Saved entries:
%%
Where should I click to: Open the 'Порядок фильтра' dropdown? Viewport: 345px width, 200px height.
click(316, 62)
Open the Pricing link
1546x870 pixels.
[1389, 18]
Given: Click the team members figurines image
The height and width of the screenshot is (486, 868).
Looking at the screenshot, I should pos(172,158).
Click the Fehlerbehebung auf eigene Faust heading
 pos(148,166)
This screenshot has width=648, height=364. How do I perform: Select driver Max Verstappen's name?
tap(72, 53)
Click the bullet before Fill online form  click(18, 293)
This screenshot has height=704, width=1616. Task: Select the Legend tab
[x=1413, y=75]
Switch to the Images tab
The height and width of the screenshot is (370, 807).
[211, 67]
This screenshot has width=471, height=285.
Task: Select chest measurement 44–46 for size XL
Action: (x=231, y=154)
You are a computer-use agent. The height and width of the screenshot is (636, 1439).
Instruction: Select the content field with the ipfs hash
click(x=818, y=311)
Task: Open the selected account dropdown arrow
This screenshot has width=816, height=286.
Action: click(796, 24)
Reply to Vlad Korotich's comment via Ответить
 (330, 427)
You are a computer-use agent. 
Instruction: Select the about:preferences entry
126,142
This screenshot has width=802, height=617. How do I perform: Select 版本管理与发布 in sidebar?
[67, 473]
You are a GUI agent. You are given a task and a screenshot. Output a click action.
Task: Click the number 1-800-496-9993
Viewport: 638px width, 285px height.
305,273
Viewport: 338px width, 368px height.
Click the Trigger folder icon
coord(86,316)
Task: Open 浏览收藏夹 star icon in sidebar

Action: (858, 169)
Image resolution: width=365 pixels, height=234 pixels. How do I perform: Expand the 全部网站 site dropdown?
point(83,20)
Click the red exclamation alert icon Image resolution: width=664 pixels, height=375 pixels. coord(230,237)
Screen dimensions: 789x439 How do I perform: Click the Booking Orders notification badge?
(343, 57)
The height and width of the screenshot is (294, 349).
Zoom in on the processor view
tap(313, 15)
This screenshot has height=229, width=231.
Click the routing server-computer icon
%%
## Aim of the exercise
Only lines with the word "computer" are wanted; pull each of them from the records.

## Written reply
You are a computer-use agent. The height and width of the screenshot is (636, 1439).
You are a computer-use agent. 
Click the routing server-computer icon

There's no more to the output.